**Exercise description**. An exact retyping of every record is required.

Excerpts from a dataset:
-------------------------
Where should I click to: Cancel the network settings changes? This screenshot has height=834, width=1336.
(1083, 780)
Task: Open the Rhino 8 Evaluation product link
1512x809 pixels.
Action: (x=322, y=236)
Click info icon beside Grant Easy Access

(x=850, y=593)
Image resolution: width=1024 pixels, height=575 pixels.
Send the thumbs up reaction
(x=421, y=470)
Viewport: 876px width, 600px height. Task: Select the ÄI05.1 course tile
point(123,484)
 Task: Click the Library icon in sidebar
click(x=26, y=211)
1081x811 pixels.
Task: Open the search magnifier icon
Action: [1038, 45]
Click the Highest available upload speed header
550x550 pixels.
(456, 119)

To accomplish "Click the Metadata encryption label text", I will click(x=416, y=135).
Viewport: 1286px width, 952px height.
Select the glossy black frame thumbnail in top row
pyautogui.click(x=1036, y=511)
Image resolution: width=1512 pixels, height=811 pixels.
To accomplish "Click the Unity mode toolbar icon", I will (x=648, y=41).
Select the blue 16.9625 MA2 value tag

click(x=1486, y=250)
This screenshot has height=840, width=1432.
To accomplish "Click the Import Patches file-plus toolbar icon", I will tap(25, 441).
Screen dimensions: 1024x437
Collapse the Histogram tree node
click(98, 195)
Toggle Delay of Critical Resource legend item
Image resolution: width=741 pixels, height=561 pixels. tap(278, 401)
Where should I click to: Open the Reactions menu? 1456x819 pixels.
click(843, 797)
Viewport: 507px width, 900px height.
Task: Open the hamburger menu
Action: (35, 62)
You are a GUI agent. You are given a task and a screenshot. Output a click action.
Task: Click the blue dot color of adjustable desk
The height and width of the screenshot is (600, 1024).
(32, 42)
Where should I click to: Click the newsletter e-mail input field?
-------------------------
**Solved exercise**.
Where should I click to: Cancel the network settings changes? This screenshot has height=834, width=1336.
(1083, 780)
Task: Open the Rhino 8 Evaluation product link
1512x809 pixels.
Action: (x=322, y=236)
Click info icon beside Grant Easy Access

(x=850, y=593)
Image resolution: width=1024 pixels, height=575 pixels.
Send the thumbs up reaction
(x=421, y=470)
Viewport: 876px width, 600px height. Task: Select the ÄI05.1 course tile
point(123,484)
 Task: Click the Library icon in sidebar
click(x=26, y=211)
1081x811 pixels.
Task: Open the search magnifier icon
Action: [1038, 45]
Click the Highest available upload speed header
550x550 pixels.
(456, 119)

To accomplish "Click the Metadata encryption label text", I will click(x=416, y=135).
Viewport: 1286px width, 952px height.
Select the glossy black frame thumbnail in top row
pyautogui.click(x=1036, y=511)
Image resolution: width=1512 pixels, height=811 pixels.
To accomplish "Click the Unity mode toolbar icon", I will (x=648, y=41).
Select the blue 16.9625 MA2 value tag

click(x=1486, y=250)
This screenshot has height=840, width=1432.
To accomplish "Click the Import Patches file-plus toolbar icon", I will tap(25, 441).
Screen dimensions: 1024x437
Collapse the Histogram tree node
click(98, 195)
Toggle Delay of Critical Resource legend item
Image resolution: width=741 pixels, height=561 pixels. tap(278, 401)
Where should I click to: Open the Reactions menu? 1456x819 pixels.
click(843, 797)
Viewport: 507px width, 900px height.
Task: Open the hamburger menu
Action: (35, 62)
You are a GUI agent. You are given a task and a screenshot. Output a click action.
Task: Click the blue dot color of adjustable desk
The height and width of the screenshot is (600, 1024).
(32, 42)
Where should I click to: Click the newsletter e-mail input field?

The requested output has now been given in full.